Is every long exact sequence $$\cdots\to\pi_{d+1}(B)\to\pi_d(F)\to\pi_d(E)\to\pi_d(B)\to\pi_{d-1}(F)\to\cdots$$ with topological spaces $F,E$ and $B$, where $F$ is a subspace of $E$ with inclusion map $i$, induced by a Serre fibration $p:E\to B$ ? By "induced" I mean that the maps in the sequence are given by $$p_*:\pi_d(E)\to\pi_d(B)$$ $$i_*:\pi_d(F)\to\pi_d(E)$$ and the boundary map $$\partial:\pi_{d+1}(B)\to\pi_d(F).$$
If not, what are the conditions under which this is the case?
Thank you!
Ok, so one counterexample to the other interpretation of the question would be to take a fibration $F\to E\to B'$ And let $B$ be a space with the same homotopy groups as $B'$ but not homotopy equivalent to $B$. Note that $B$ must have at least two non-trivial homotopy groups.

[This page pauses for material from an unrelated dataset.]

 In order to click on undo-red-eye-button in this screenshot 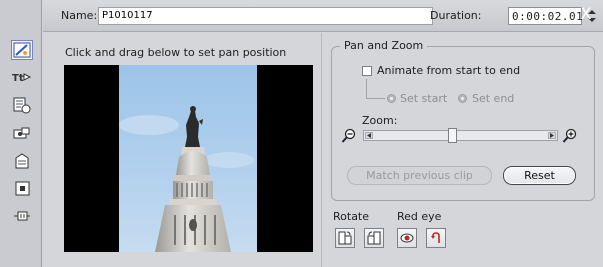, I will do `click(436, 238)`.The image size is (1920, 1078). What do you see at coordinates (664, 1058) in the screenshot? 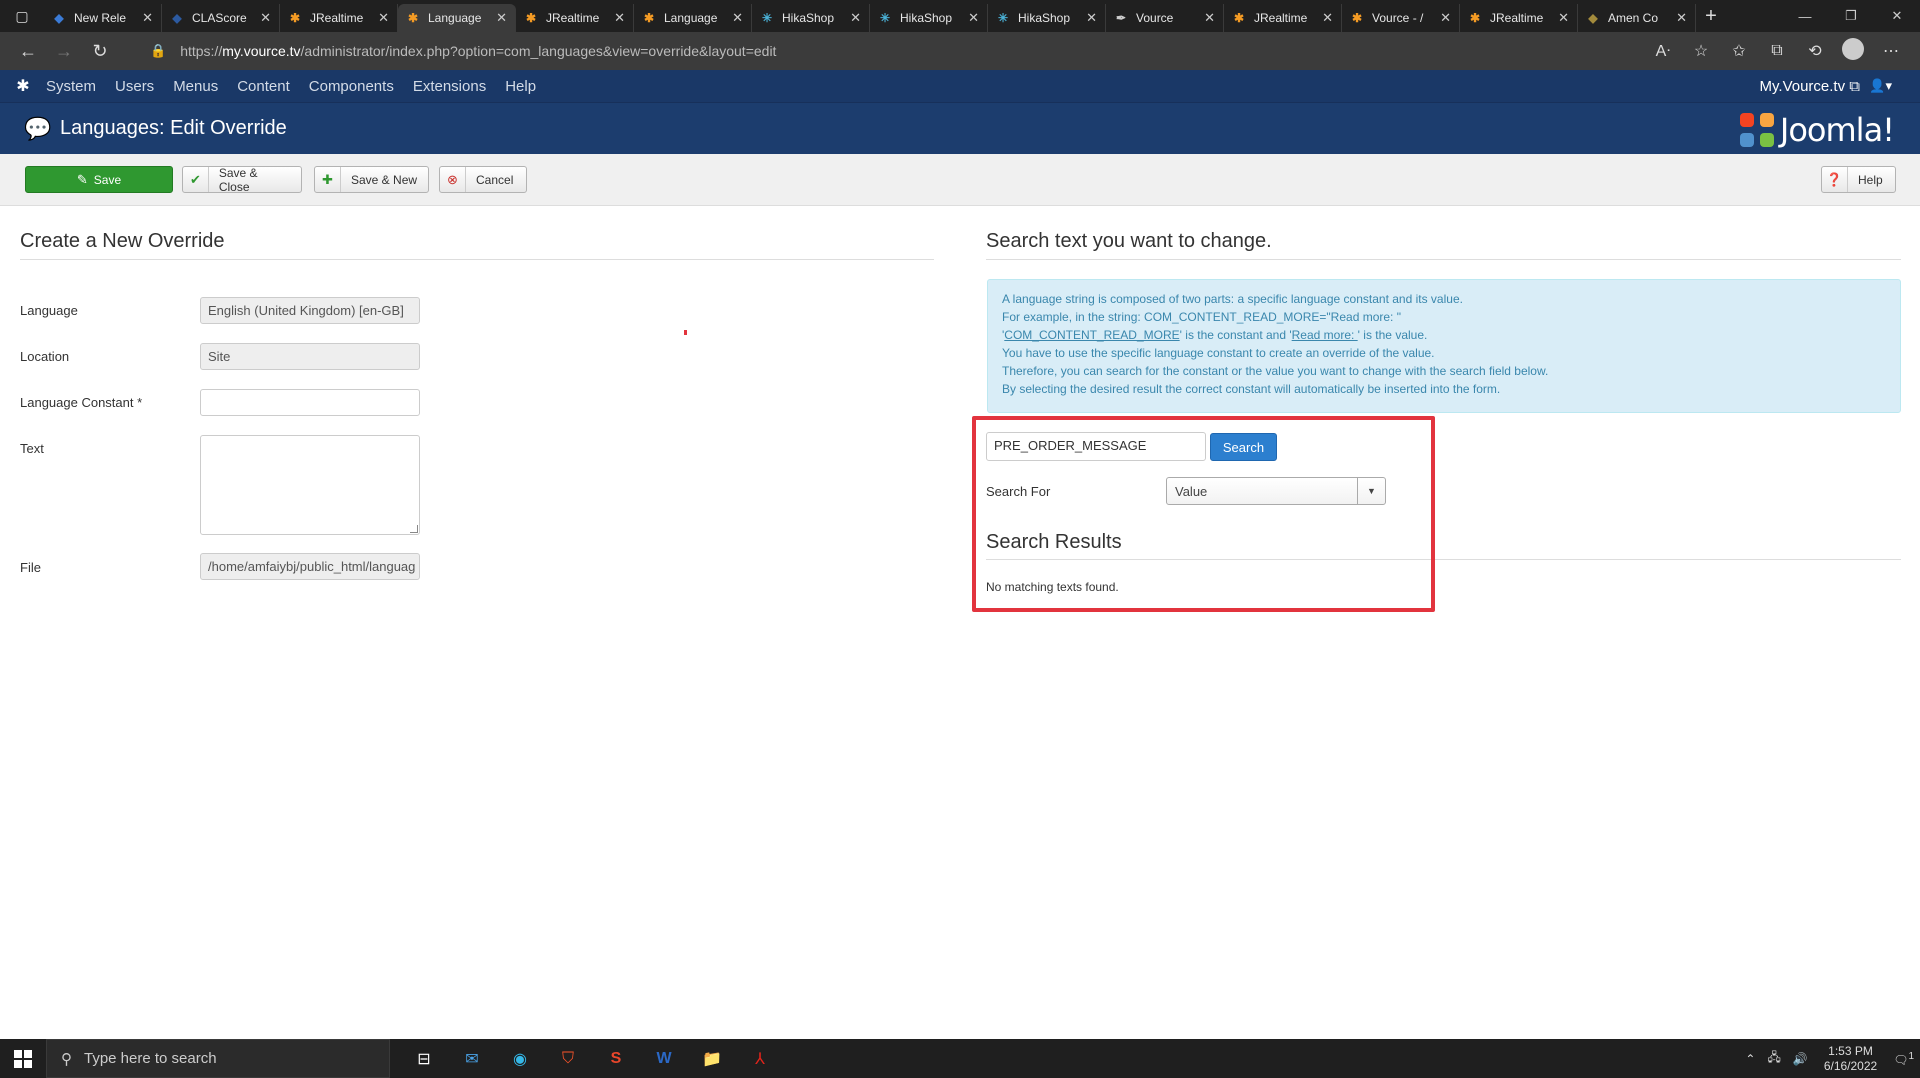
I see `word-icon: W` at bounding box center [664, 1058].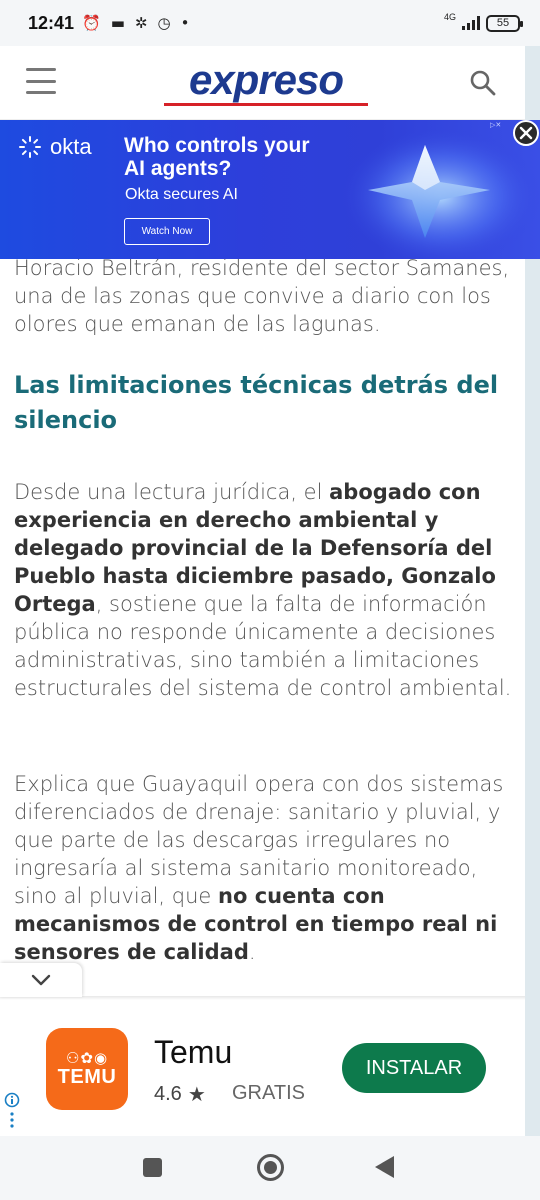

You might want to look up quasifibrations, which are surjective maps $p\colon E\to B$ such that $p\colon (E,p^{-1}(b))\to (B,b)$ is a weak equivalence for all $b\in B$. Any quasifibration gives rise to a long exact sequence as in your question. There are certainly examples of quasifibrations which aren't fibrations (see Mike Shulman's comment to this question, for example).